On était bien là, quand même… Ne pas se préoccuper de l’heure, vivre entre deux motels, aller voir la mer, rouler…

Mais comme toutes les bonnes choses ont une fin, même les donuts, c’est aujourd’hui que se termine cette quinzaine californienne.

Nous quittons le motel avec nos valises, la mine un peu défaite.
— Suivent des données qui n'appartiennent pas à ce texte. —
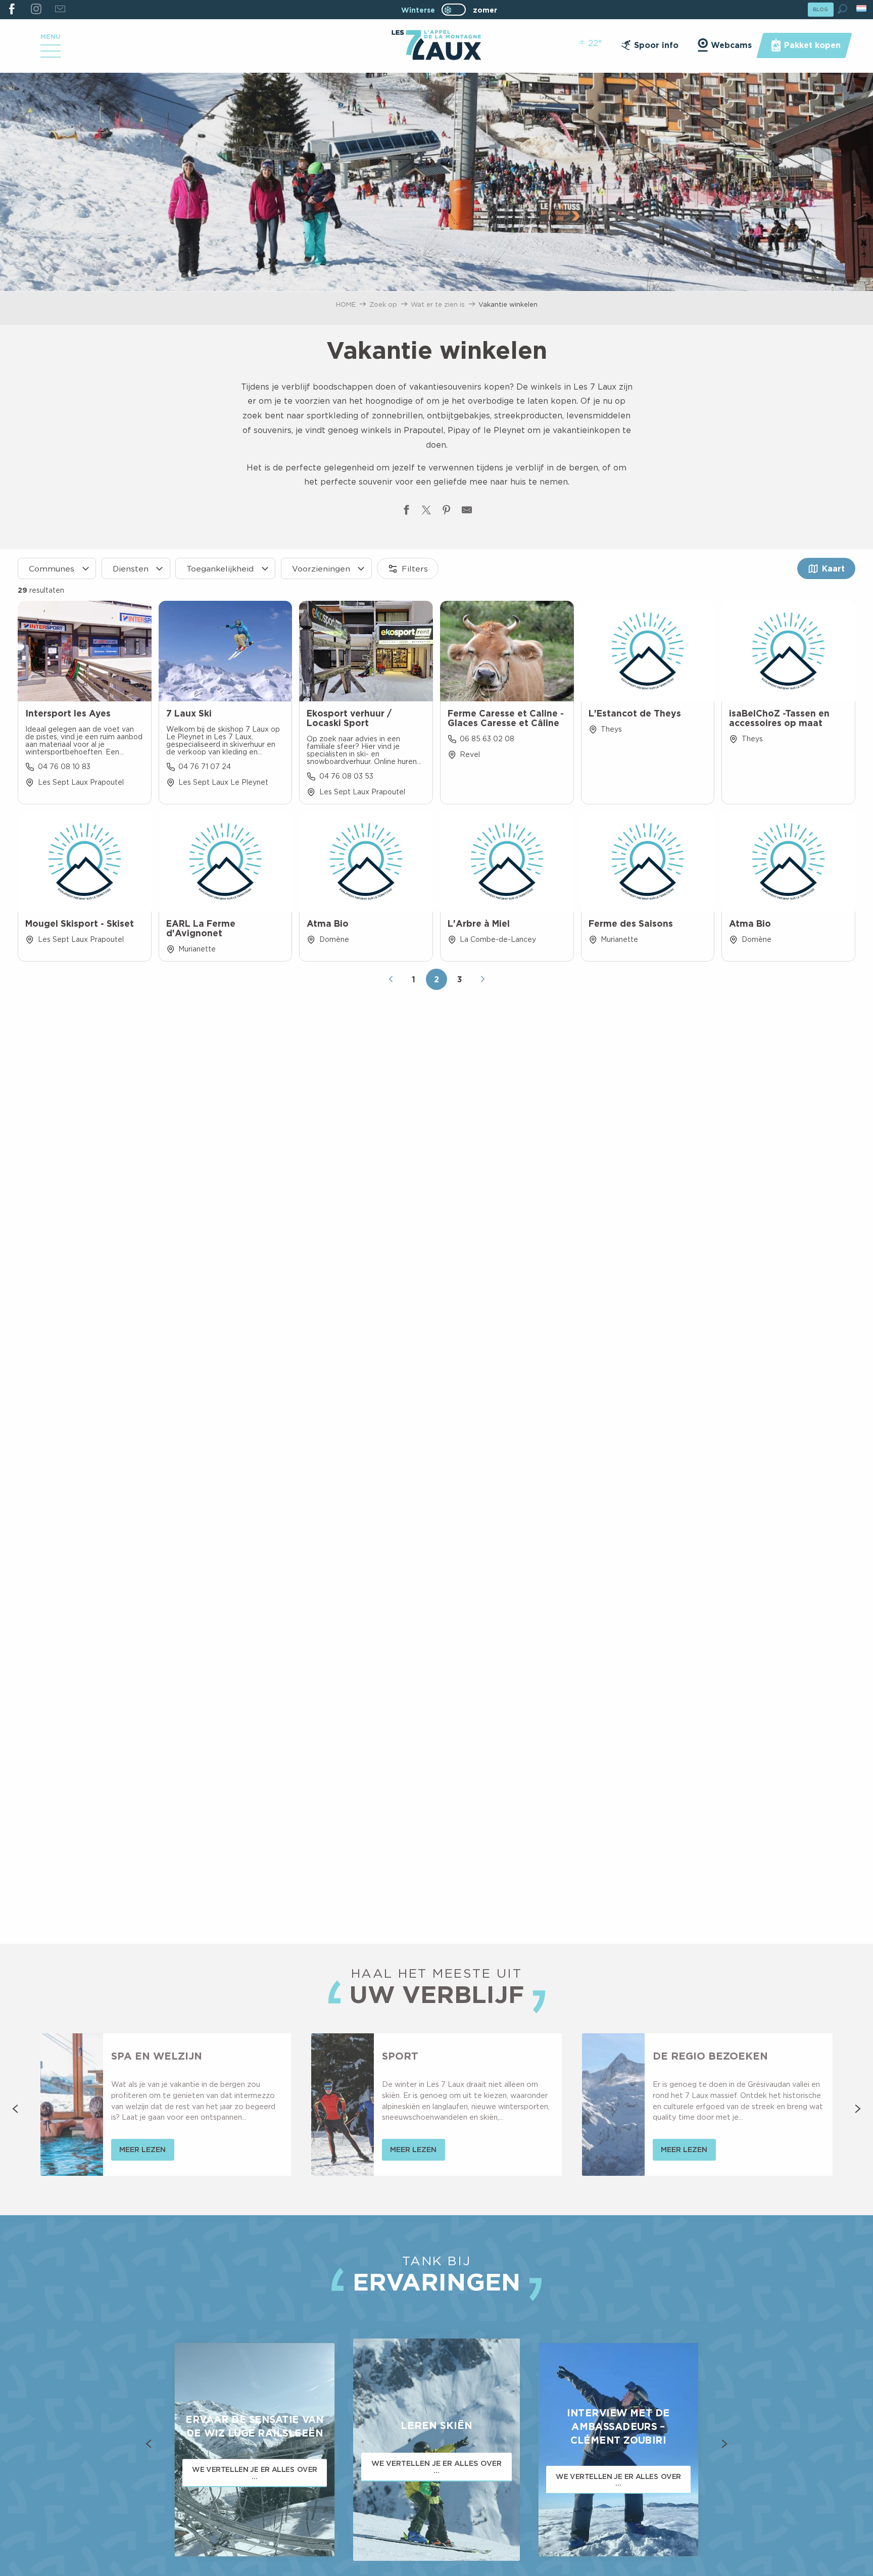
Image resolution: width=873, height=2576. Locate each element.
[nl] (862, 8)
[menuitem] (436, 46)
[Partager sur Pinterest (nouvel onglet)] (447, 512)
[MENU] (50, 54)
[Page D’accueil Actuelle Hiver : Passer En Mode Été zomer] (454, 10)
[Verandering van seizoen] (457, 10)
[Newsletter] (60, 9)
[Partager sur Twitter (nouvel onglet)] (426, 512)
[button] (842, 9)
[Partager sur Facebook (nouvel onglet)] (406, 512)
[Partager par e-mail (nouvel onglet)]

Mais notre vol ne partant que ce soir, nous comptons bien profiter de nos dernières heures dans le coin !

Nous partons faire un tour à Manhattan Beach, un peu au Sud de Los Angeles. C’est l’une des plages les plus réputées du coin, notamment pour le surf.

Et vous commencez à avoir l’habitude, tout commence au pier ! (promis c’est le dernier ! 😜) Celui-là est « customisé » d’un Ruby’s Inn à son extrêmité.

Vous remarquerez ce remarquable ciel gris qui n’aura pas quitté nos matinées !

Nous nous posons avec un café pour observer les courageux surfers (coucou l’eau à 13°C) et pour guetter les baleines. Bon pour les baleines c’est loupé, mais apparemment il y a beaucoup de poissons, vu le nombre de pêcheurs sur le ponton.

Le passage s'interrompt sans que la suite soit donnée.